Plumeria v4.1.3

2025/12/31

v4.1.3

Fixed

  • Removed debug console output that was accidentally included in v4.1.2 (turbopack-loader)

release note v4.1.2

Props function performance improvements

The css.props function has been significantly refactored and optimized across versions, achieving 82.7% performance improvement over the v3.1.0 implementation.

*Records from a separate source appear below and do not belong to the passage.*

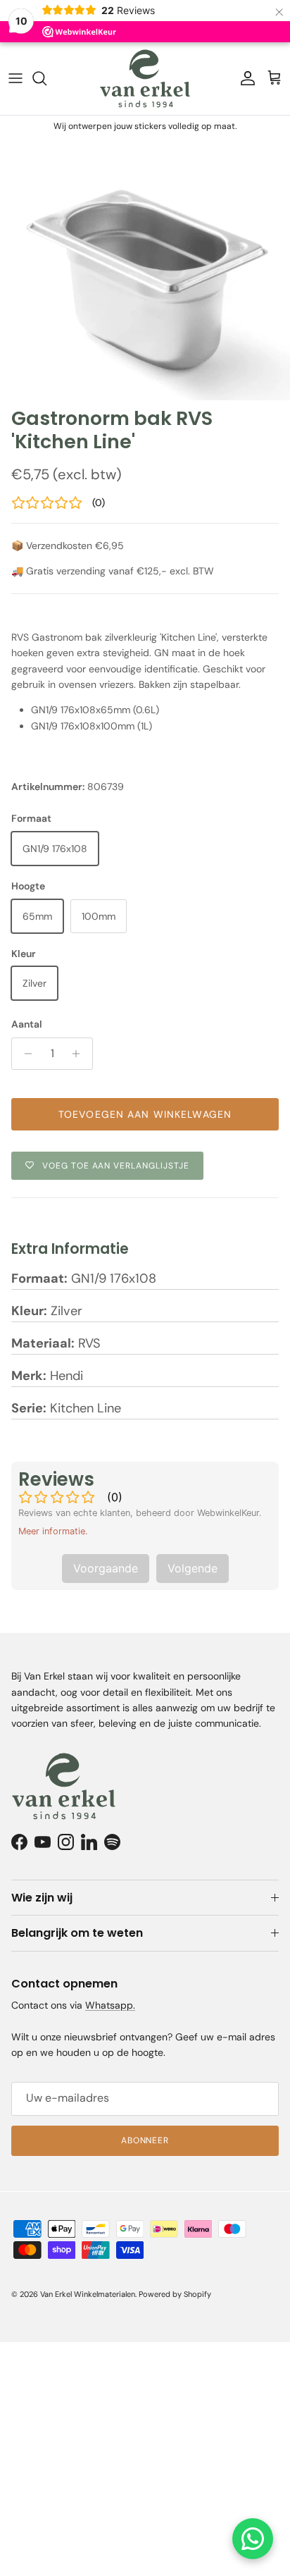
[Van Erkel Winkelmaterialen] (145, 78)
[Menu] (15, 78)
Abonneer (145, 2140)
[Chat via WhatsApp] (252, 2538)
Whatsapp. (110, 2005)
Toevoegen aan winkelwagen (145, 1114)
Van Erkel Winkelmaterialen (87, 2294)
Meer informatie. (53, 1531)
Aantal (26, 1024)
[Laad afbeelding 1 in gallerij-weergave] (145, 268)
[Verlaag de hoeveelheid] (24, 1053)
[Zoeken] (46, 78)
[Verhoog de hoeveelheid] (80, 1053)
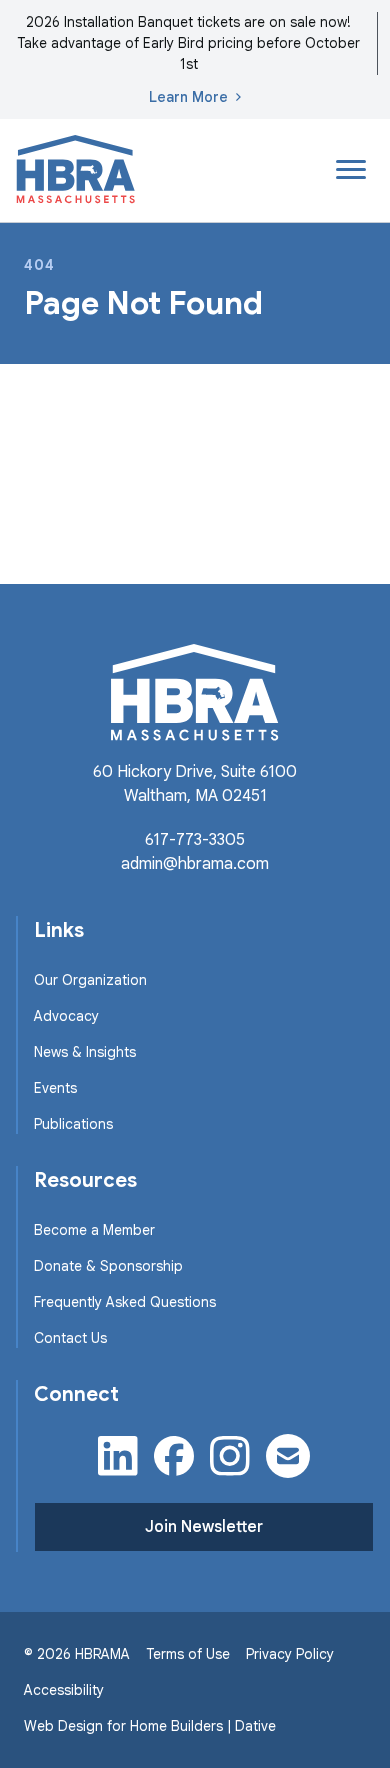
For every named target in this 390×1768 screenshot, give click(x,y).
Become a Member (94, 1230)
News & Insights (85, 1052)
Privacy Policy (290, 1654)
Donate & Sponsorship (108, 1266)
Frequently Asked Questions (125, 1302)
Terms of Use (188, 1654)
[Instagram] (230, 1456)
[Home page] (76, 170)
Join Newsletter (204, 1527)
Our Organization (90, 980)
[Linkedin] (118, 1456)
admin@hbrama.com (195, 864)
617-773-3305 (195, 840)
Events (55, 1088)
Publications (73, 1124)
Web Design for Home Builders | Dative (150, 1726)
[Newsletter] (288, 1456)
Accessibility (64, 1690)
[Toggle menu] (351, 170)
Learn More (188, 97)
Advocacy (66, 1016)
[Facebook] (174, 1456)
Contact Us (70, 1338)
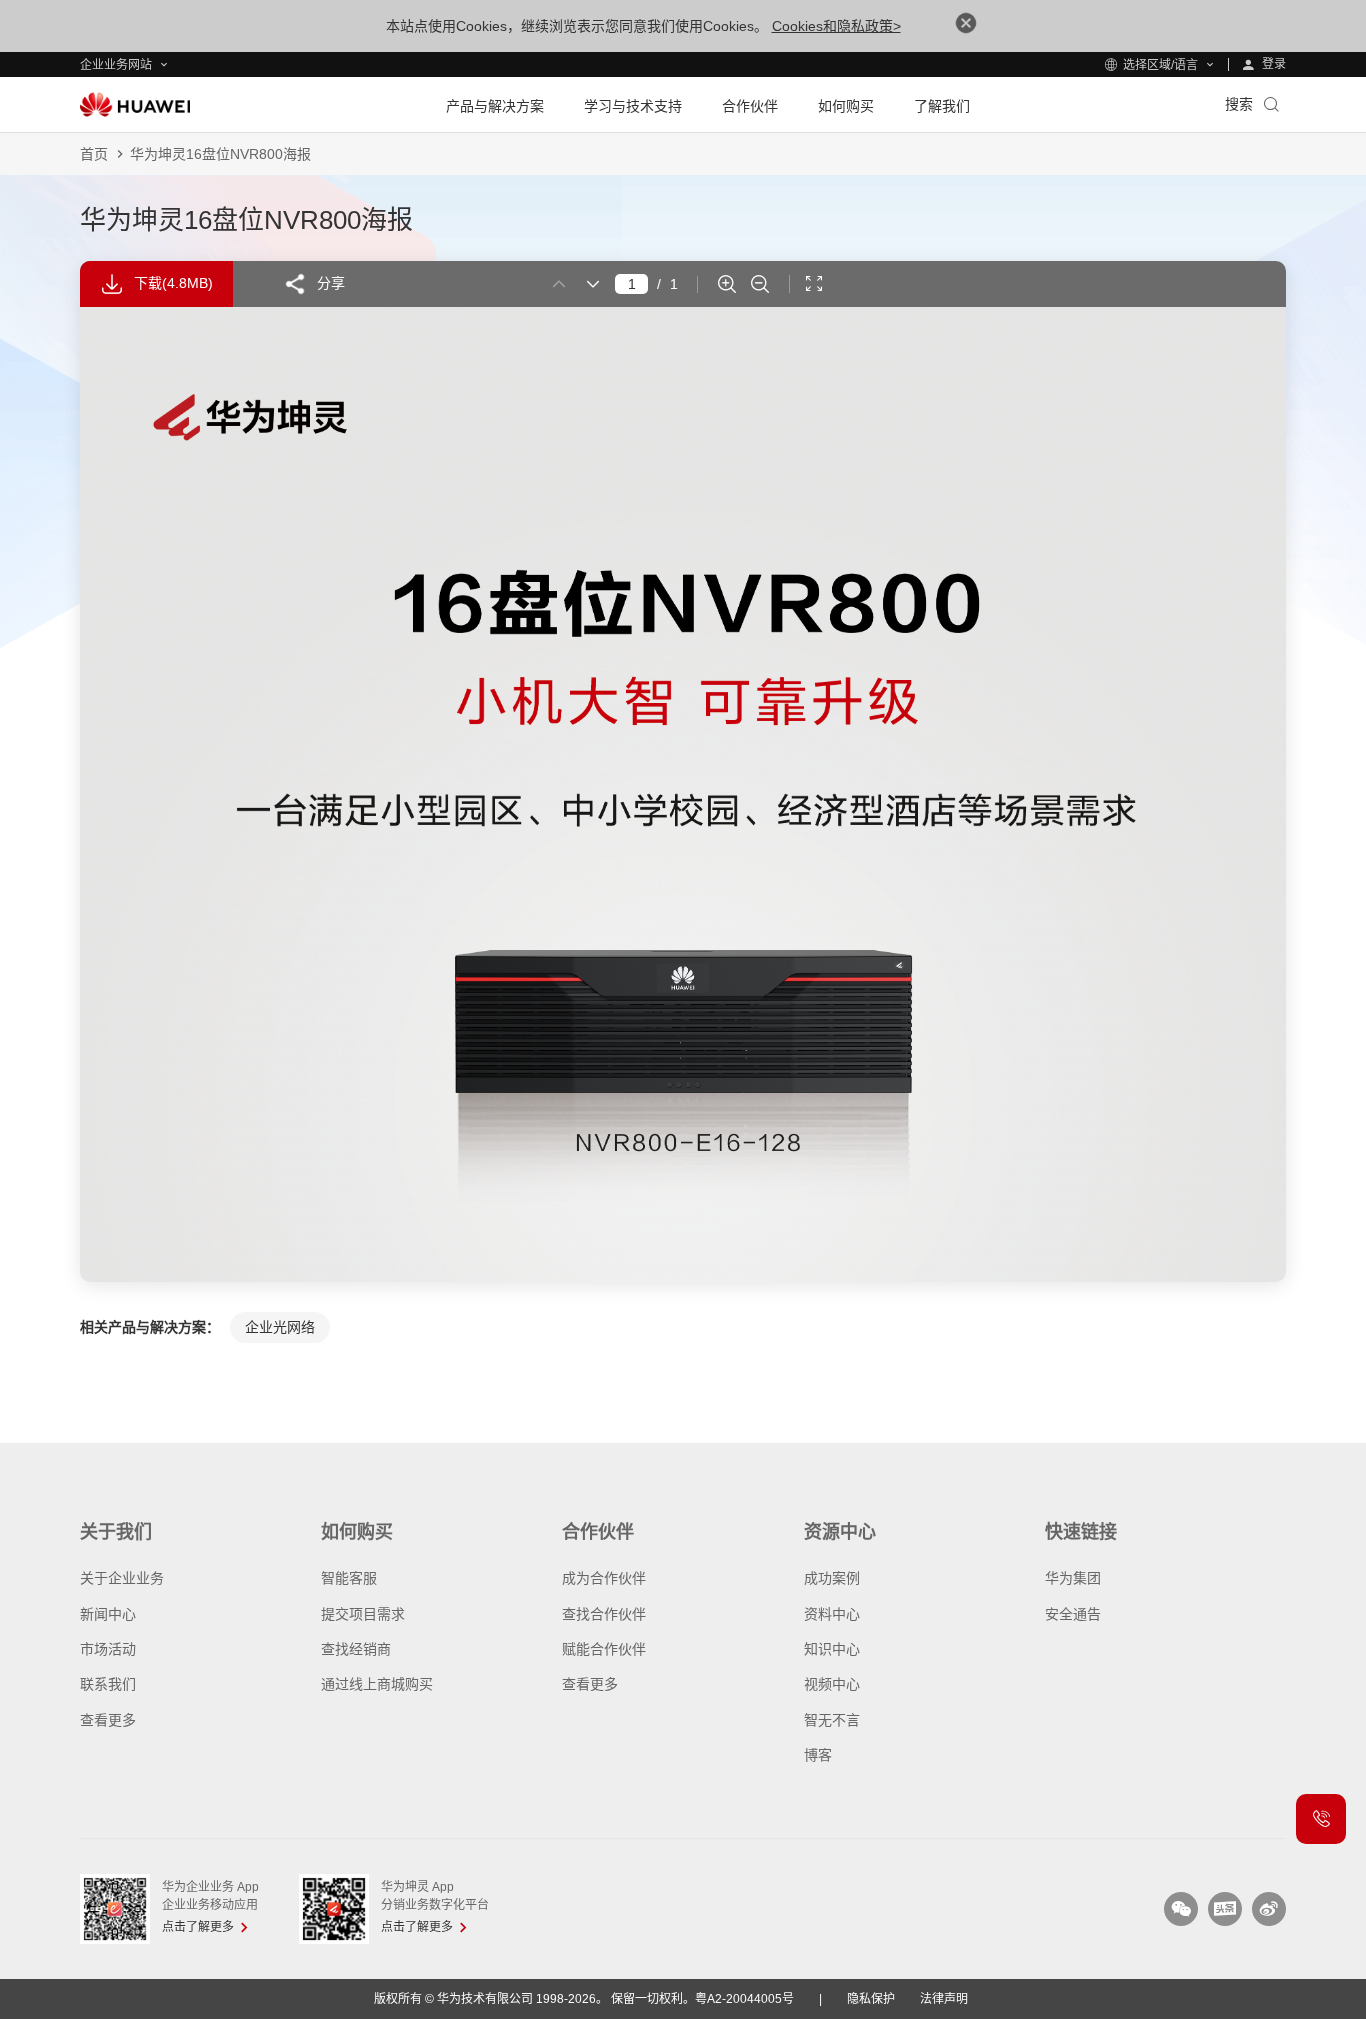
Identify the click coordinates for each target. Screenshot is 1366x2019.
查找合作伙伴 (604, 1614)
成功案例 (832, 1578)
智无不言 (832, 1720)
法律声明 (944, 1999)
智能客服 (349, 1578)
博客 (818, 1755)
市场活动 (108, 1649)
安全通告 (1073, 1614)
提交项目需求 (363, 1614)
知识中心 (832, 1649)
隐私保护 (871, 1999)
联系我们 (108, 1684)
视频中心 (832, 1684)
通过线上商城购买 (377, 1684)
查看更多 (108, 1720)
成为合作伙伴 (604, 1578)
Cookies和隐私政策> (836, 26)
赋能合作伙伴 (604, 1649)
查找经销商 (356, 1649)
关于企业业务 (122, 1578)
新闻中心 (108, 1614)
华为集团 (1073, 1578)
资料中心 (832, 1614)
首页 (94, 154)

Key optimization: Set-based deduplication

The major breakthrough came from using a persistent Set instance (defined) that is cleared at the start of each call, rather than creating a new array on every invocation. This approach:

  • Eliminates array allocation overhead - Reuses the same Set instance across calls
  • Provides O(1) lookup performance - Set.has() is significantly faster than array operations
  • Reduces memory pressure - No new objects created per function call

Implementation

const defined = new Set<string>();

function props(...rules: (false | CSSProperties | null | undefined)[]): string {
  defined.clear();
  let result = '';

  for (let i = rules.length - 1; i >= 0; i--) {
    const arg = rules[i] as Record<string, string>;
    if (!arg || typeof arg !== 'object') continue;

    let chunk = '';
    for (const key in arg) {
      if (arg[key] && !defined.has(key)) {
        defined.add(key);
        chunk += chunk ? ' ' + arg[key] : arg[key];
      }
    }

    if (chunk) result = result ? chunk + ' ' + result : chunk;
  }

  return result;
}

Benchmark results

Performance comparison (200 iterations, each processing 5 objects with 300 properties):

VersionImplementationExecution TimeThroughputImprovement
v3.1.0Original74.00ms~2,703 ops/secbaseline
v4.1.1Improved58.21ms~3,436 ops/sec21.3% faster
v4.1.2+Set (current)12.78ms~15,650 ops/sec82.7% faster

The Set-based implementation (v4.1.2+) is nearly 6x faster than the original v3.1.0, making it highly efficient for runtime style composition with large property sets.